▸ **Task directions**:
Leave every picture out and print exactly the lines that run from the one containing "1053x791 pixels." to the end of the listing.

▸ **Data to examine**:
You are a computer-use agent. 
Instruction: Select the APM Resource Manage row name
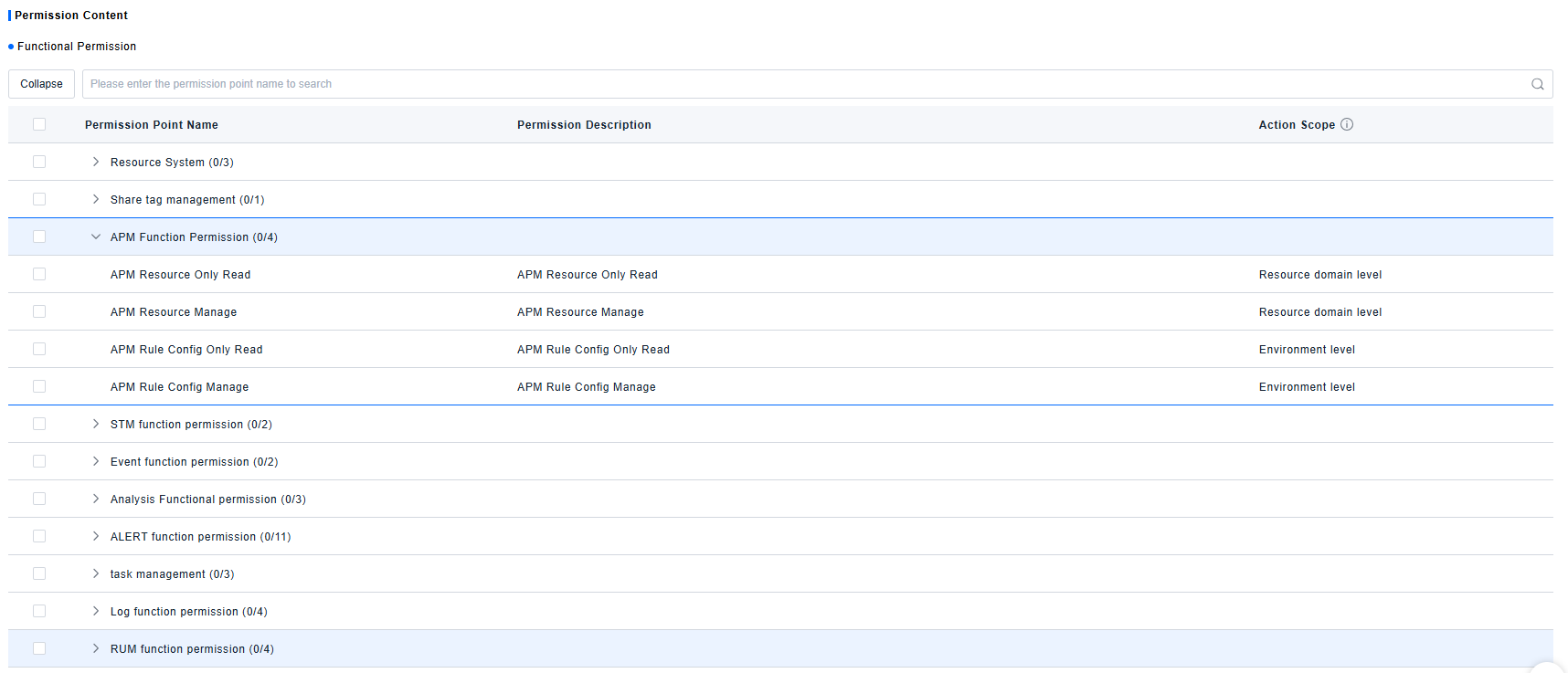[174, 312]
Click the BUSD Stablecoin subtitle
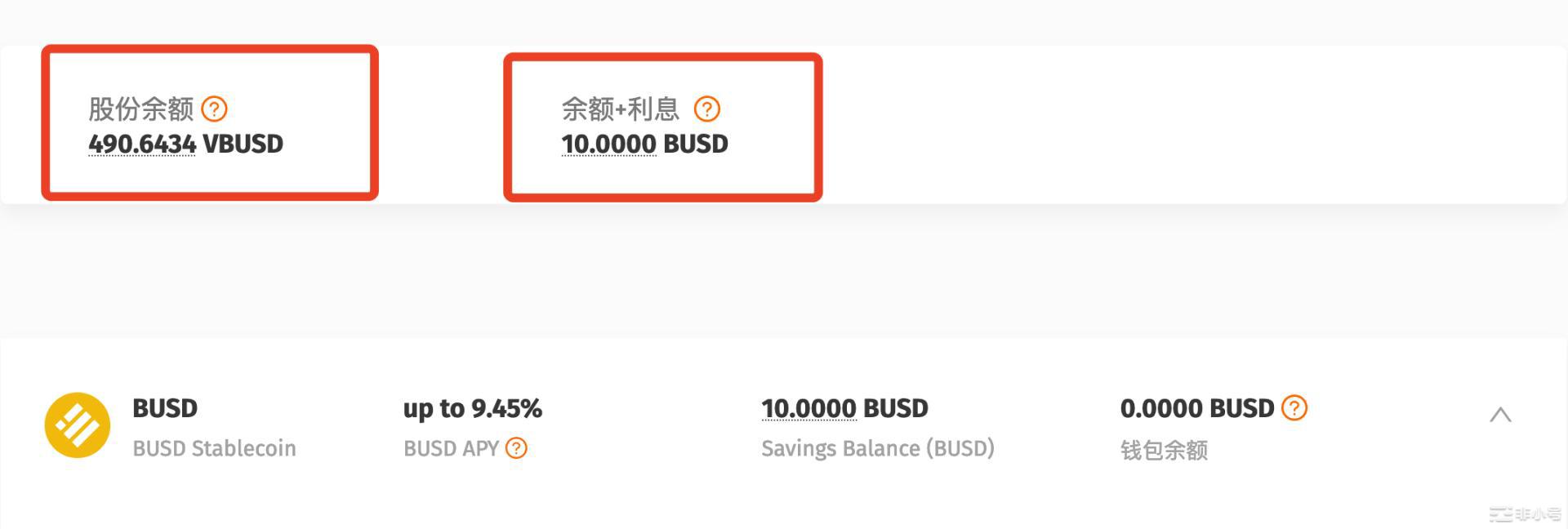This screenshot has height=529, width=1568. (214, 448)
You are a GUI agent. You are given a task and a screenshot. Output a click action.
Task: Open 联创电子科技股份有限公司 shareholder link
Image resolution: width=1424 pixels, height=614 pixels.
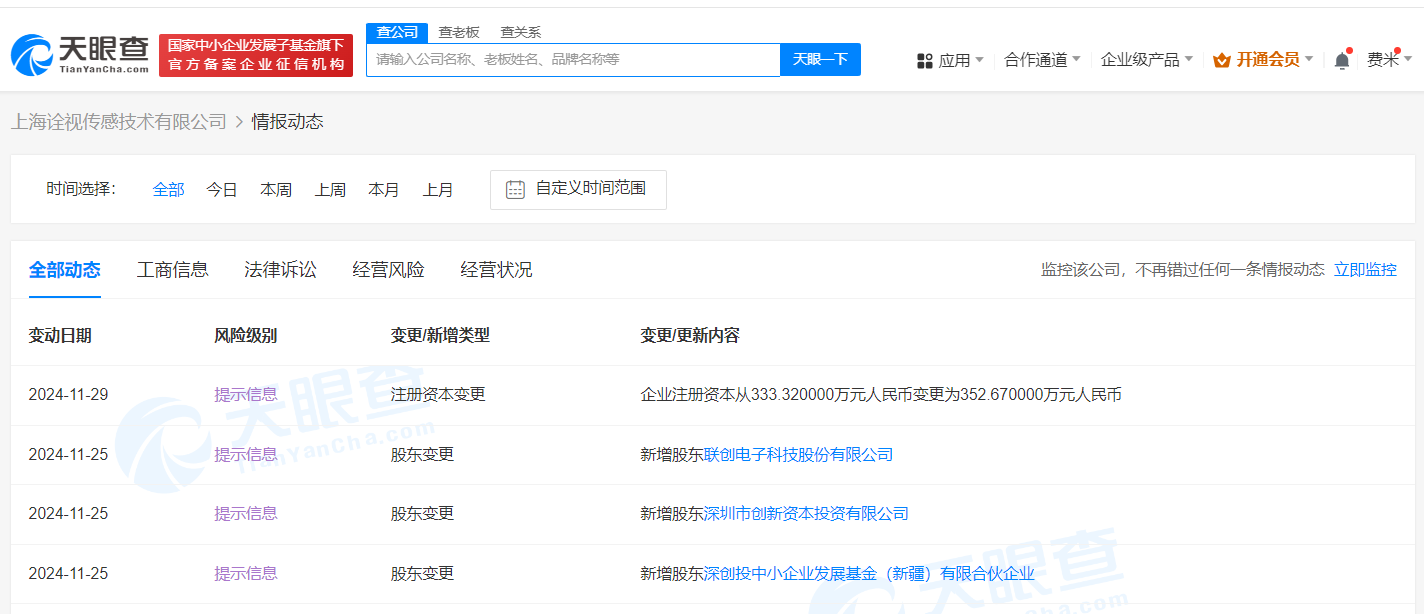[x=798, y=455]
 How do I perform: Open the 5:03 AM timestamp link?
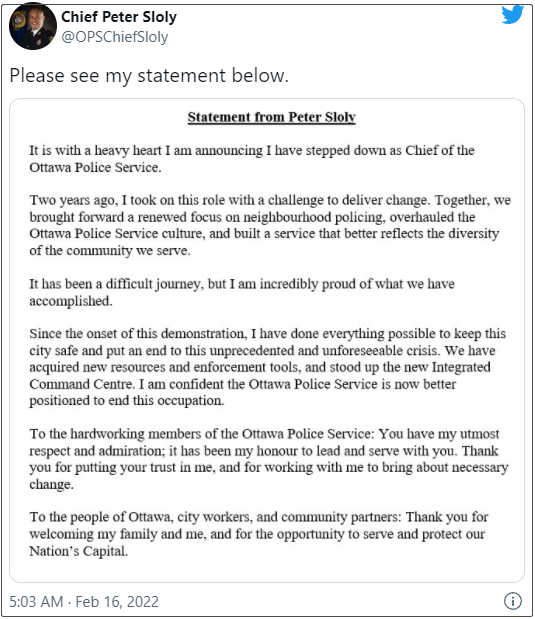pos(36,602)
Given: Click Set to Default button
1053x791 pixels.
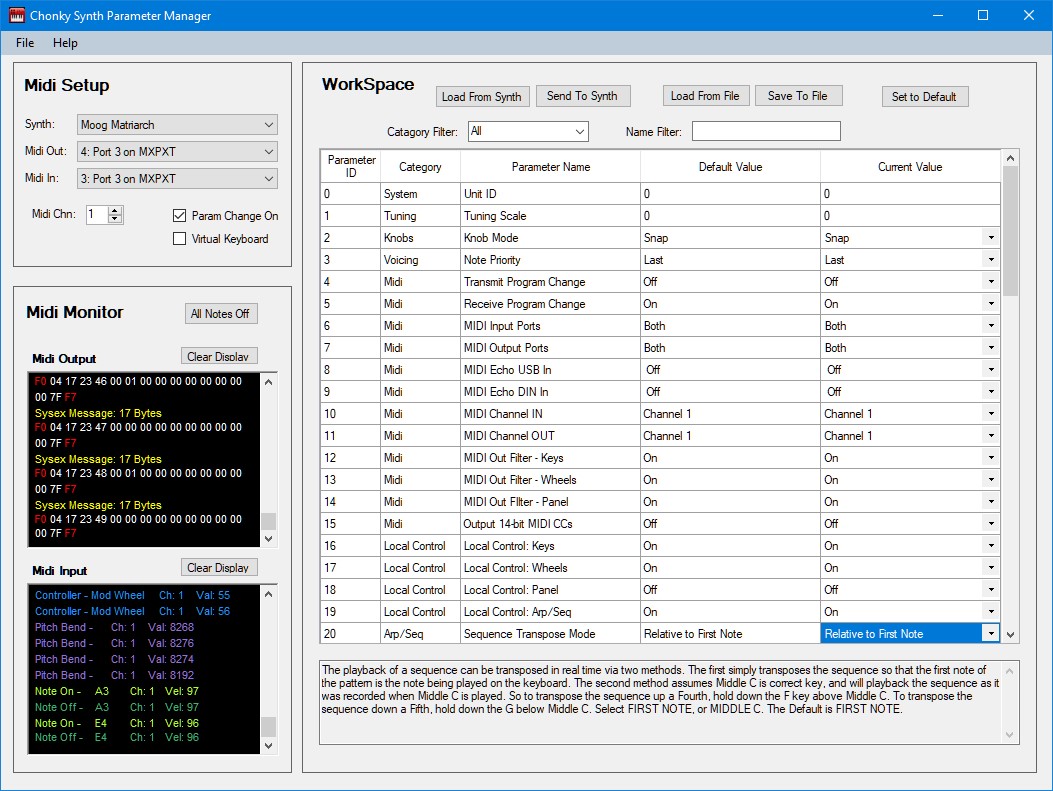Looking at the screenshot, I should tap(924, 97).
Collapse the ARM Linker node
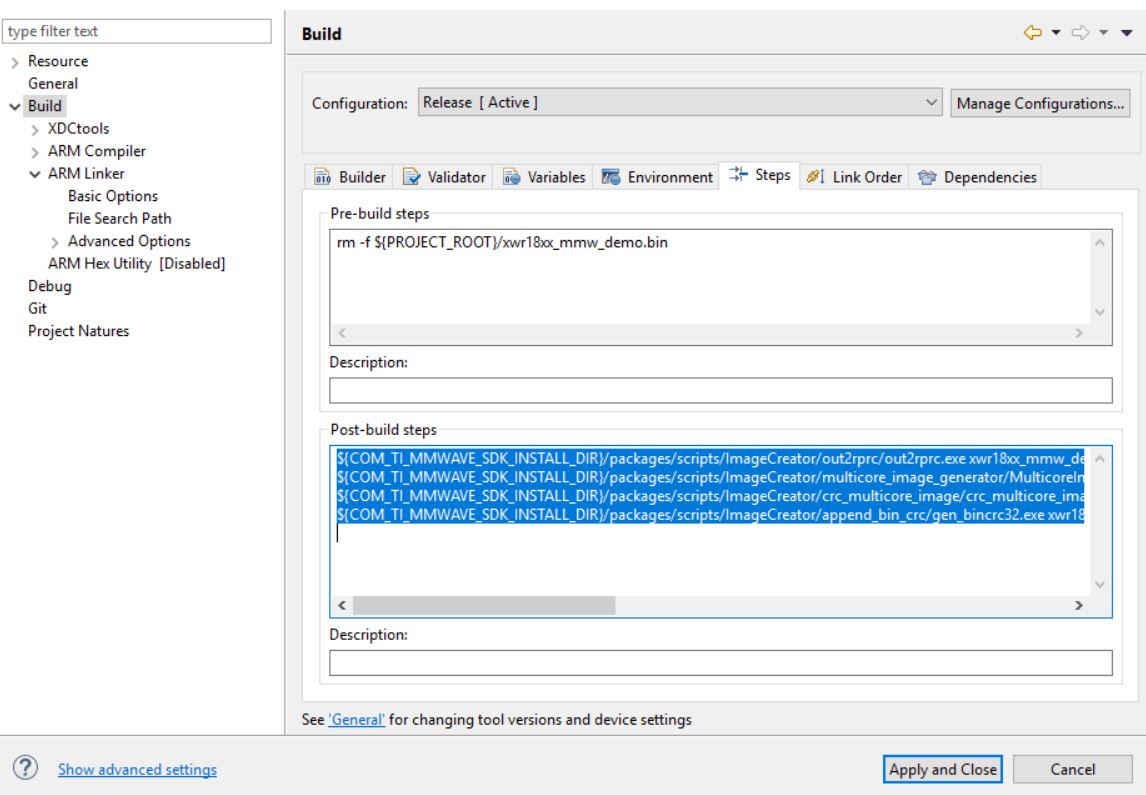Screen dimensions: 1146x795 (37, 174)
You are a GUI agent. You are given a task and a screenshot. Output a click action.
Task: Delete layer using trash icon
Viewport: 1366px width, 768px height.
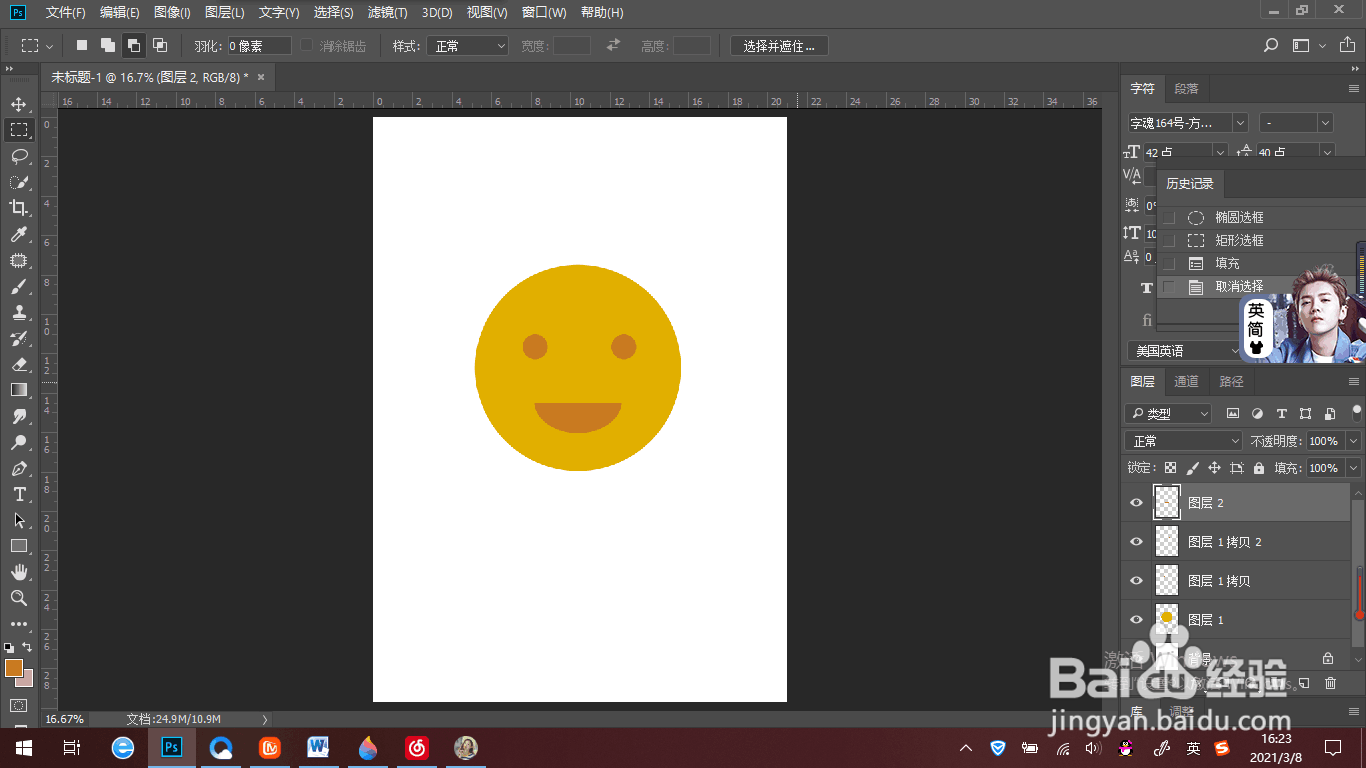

▸ **Answer section**:
1053x791 pixels.
Looking at the screenshot, I should tap(924, 97).
Collapse the ARM Linker node
Screen dimensions: 1146x795 (37, 174)
You are a GUI agent. You are given a task and a screenshot. Output a click action.
Task: Delete layer using trash icon
Viewport: 1366px width, 768px height.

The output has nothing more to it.